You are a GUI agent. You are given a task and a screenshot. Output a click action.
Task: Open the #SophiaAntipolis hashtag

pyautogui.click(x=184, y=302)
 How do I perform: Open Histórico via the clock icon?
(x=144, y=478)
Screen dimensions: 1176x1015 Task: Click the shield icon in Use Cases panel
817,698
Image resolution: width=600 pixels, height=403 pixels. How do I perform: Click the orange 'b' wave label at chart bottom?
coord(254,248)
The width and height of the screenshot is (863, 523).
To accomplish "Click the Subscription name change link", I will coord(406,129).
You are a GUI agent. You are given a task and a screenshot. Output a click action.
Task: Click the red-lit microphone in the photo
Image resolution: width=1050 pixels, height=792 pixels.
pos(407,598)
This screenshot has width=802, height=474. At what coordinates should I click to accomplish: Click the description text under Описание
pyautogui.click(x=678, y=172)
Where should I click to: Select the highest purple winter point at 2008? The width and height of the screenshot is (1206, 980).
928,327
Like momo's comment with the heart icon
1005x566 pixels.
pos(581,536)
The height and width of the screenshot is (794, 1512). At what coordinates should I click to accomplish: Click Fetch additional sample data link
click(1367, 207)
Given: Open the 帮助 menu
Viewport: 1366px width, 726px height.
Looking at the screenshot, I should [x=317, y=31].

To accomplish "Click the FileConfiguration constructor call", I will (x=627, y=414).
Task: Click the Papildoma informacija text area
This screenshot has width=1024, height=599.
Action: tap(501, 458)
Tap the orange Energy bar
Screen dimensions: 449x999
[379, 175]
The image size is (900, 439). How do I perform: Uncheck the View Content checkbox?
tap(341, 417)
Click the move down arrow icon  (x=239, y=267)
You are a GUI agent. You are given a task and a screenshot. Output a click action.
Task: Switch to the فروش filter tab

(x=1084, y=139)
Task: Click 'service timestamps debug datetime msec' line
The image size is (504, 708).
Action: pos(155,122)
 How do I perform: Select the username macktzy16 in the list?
◆ ◆ ◆ ◆ ◆
## OBJECTIVE:
Revise the rows above by replacing each occurrence of "GUI agent" with "UI assistant", leaving everything else unchanged.

## REPLY TO THE EXERCISE:
You are a UI assistant. You are given a task and a screenshot. Output a click action.
Task: Open the #SophiaAntipolis hashtag

pyautogui.click(x=184, y=302)
 How do I perform: Open Histórico via the clock icon?
(x=144, y=478)
Screen dimensions: 1176x1015 Task: Click the shield icon in Use Cases panel
817,698
Image resolution: width=600 pixels, height=403 pixels. How do I perform: Click the orange 'b' wave label at chart bottom?
coord(254,248)
The width and height of the screenshot is (863, 523).
To accomplish "Click the Subscription name change link", I will coord(406,129).
You are a UI assistant. You are given a task and a screenshot. Output a click action.
Task: Click the red-lit microphone in the photo
Image resolution: width=1050 pixels, height=792 pixels.
pos(407,598)
This screenshot has width=802, height=474. At what coordinates should I click to accomplish: Click the description text under Описание
pyautogui.click(x=678, y=172)
Where should I click to: Select the highest purple winter point at 2008? The width and height of the screenshot is (1206, 980).
928,327
Like momo's comment with the heart icon
1005x566 pixels.
pos(581,536)
The height and width of the screenshot is (794, 1512). At what coordinates should I click to accomplish: Click Fetch additional sample data link
click(1367, 207)
Given: Open the 帮助 menu
Viewport: 1366px width, 726px height.
Looking at the screenshot, I should [x=317, y=31].

To accomplish "Click the FileConfiguration constructor call", I will (x=627, y=414).
Task: Click the Papildoma informacija text area
This screenshot has width=1024, height=599.
Action: tap(501, 458)
Tap the orange Energy bar
Screen dimensions: 449x999
[379, 175]
The image size is (900, 439). How do I perform: Uncheck the View Content checkbox?
tap(341, 417)
Click the move down arrow icon  (x=239, y=267)
You are a UI assistant. You are given a task and a screenshot. Output a click action.
Task: Switch to the فروش filter tab

(x=1084, y=139)
Task: Click 'service timestamps debug datetime msec' line
The image size is (504, 708).
Action: pos(155,122)
 How do I perform: Select the username macktzy16 in the list?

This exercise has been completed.